Task directions —
Below are records; work out how many of their lines contain the word "axis" and reply with the number only.

Given entries —
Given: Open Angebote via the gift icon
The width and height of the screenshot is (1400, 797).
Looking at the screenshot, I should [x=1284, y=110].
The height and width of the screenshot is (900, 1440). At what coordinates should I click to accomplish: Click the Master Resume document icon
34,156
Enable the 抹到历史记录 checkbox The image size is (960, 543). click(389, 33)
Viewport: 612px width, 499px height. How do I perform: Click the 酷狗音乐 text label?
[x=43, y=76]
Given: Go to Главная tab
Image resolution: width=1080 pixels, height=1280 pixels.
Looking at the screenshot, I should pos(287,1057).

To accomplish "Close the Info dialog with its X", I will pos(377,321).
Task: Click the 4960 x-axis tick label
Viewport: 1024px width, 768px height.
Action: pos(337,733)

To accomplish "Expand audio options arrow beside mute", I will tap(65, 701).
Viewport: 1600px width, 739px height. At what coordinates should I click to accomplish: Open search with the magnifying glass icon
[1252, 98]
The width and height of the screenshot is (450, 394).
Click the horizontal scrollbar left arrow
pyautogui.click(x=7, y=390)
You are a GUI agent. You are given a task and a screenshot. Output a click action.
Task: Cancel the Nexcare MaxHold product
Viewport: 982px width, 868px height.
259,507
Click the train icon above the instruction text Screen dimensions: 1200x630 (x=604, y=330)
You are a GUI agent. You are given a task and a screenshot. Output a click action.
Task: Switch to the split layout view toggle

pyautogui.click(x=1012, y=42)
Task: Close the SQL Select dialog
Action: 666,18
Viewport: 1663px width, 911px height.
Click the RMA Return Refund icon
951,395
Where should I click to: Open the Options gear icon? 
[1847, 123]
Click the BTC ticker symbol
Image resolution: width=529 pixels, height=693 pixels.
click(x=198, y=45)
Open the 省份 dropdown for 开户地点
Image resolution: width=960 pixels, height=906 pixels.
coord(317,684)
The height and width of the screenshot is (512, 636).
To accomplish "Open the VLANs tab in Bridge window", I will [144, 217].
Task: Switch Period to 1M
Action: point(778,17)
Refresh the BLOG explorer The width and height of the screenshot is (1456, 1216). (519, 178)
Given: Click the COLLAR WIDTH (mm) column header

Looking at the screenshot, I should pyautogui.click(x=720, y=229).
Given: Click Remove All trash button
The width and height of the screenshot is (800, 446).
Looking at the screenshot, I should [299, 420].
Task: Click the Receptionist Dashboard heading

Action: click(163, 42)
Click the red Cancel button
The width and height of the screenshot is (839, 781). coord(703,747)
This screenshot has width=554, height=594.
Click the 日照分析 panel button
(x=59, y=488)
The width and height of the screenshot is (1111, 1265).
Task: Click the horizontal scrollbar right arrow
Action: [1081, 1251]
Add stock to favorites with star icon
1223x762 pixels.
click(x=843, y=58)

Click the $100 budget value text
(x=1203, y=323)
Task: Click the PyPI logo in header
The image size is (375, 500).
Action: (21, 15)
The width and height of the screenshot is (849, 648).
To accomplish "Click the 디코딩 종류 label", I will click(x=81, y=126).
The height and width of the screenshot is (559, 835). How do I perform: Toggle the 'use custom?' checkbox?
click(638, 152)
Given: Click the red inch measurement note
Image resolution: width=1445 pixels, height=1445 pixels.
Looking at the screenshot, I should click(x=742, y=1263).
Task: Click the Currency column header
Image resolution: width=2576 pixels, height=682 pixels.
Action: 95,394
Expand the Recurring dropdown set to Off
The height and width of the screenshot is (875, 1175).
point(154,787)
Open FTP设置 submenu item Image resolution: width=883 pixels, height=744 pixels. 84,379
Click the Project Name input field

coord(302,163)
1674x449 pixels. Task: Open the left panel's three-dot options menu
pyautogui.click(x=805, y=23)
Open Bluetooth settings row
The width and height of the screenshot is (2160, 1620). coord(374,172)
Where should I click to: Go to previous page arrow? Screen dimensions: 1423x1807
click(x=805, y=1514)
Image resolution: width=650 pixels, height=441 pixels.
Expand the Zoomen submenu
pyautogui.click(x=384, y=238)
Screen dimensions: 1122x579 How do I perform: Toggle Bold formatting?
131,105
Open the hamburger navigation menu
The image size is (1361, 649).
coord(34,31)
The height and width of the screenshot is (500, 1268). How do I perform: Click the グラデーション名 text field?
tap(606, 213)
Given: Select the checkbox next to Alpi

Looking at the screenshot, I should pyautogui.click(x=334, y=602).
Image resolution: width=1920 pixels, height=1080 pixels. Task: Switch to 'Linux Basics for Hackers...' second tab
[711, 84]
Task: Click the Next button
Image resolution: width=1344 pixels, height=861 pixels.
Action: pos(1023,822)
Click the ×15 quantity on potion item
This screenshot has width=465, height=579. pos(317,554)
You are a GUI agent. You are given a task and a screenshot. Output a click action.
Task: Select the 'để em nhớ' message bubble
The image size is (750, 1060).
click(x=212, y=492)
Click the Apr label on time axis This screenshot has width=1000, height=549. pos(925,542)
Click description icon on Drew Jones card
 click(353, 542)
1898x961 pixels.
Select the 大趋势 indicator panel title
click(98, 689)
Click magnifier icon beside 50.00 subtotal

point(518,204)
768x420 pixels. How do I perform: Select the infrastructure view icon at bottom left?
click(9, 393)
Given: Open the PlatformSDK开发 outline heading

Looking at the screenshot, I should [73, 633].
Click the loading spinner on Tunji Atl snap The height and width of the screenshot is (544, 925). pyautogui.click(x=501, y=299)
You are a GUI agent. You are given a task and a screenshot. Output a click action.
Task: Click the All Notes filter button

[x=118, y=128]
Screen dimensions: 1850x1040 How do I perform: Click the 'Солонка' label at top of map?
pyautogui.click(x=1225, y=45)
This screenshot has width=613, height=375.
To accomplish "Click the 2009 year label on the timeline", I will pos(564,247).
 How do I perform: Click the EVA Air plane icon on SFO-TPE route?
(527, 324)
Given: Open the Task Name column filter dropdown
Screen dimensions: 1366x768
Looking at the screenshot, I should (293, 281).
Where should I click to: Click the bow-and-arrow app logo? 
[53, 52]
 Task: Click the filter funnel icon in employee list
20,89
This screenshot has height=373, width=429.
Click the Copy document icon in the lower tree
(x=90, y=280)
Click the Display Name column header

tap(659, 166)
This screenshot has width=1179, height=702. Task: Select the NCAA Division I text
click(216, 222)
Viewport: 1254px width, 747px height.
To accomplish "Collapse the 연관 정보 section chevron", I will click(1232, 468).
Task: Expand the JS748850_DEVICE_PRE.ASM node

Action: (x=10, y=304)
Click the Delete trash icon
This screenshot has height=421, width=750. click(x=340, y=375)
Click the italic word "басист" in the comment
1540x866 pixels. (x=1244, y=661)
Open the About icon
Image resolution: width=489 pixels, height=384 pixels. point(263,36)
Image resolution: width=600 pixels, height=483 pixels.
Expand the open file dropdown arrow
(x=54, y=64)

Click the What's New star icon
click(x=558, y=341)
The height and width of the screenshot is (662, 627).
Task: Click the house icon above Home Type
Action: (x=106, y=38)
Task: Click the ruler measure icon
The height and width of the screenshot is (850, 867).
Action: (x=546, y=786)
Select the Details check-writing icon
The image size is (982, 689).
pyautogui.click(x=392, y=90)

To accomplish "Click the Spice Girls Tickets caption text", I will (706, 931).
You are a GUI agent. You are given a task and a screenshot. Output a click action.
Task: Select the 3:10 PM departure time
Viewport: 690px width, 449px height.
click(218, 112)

Solution to this task —
2